• EXERCISE PROMPT: Reproduce, exactly and in full, the records that follow, minus any pictures.

• DATA RECORDS:
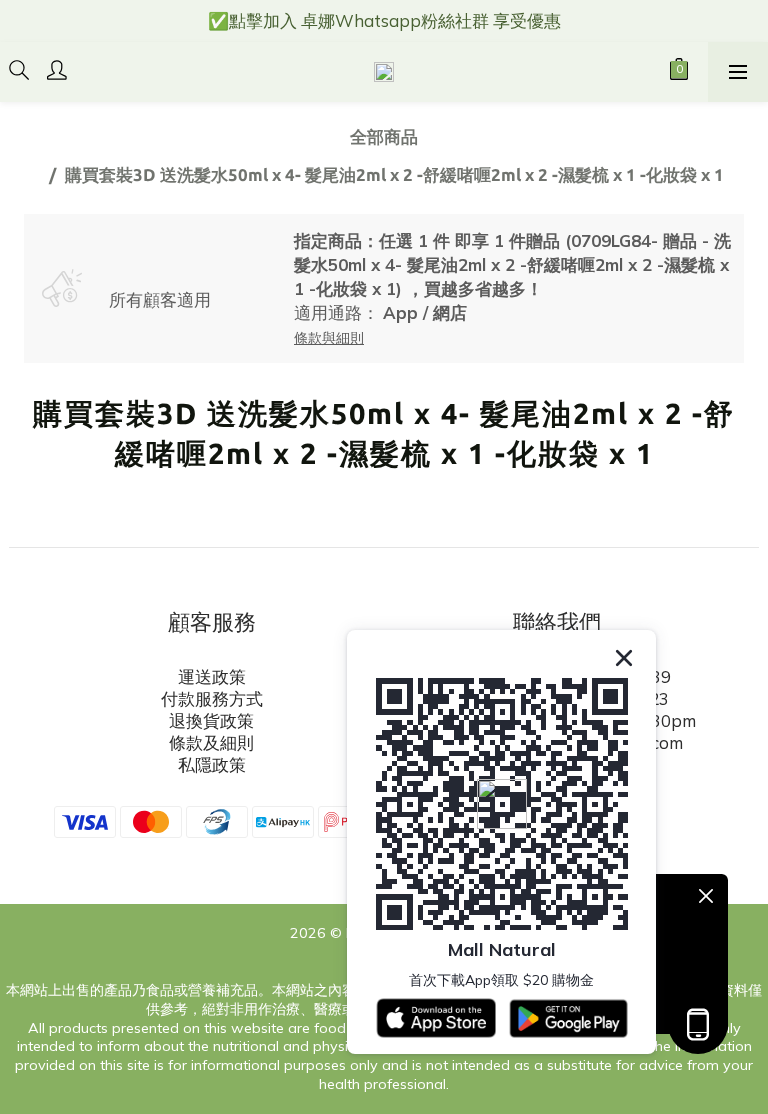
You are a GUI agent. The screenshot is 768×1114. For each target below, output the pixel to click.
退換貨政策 (211, 720)
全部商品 (384, 136)
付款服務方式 (212, 698)
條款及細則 (211, 742)
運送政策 (212, 676)
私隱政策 (212, 764)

• ANSWER BELOW:
You are a GUI agent. The screenshot is 768×1114. For each target below, output the pixel to click.
退換貨政策 (211, 720)
全部商品 (384, 136)
付款服務方式 (212, 698)
條款及細則 (211, 742)
運送政策 (212, 676)
私隱政策 (212, 764)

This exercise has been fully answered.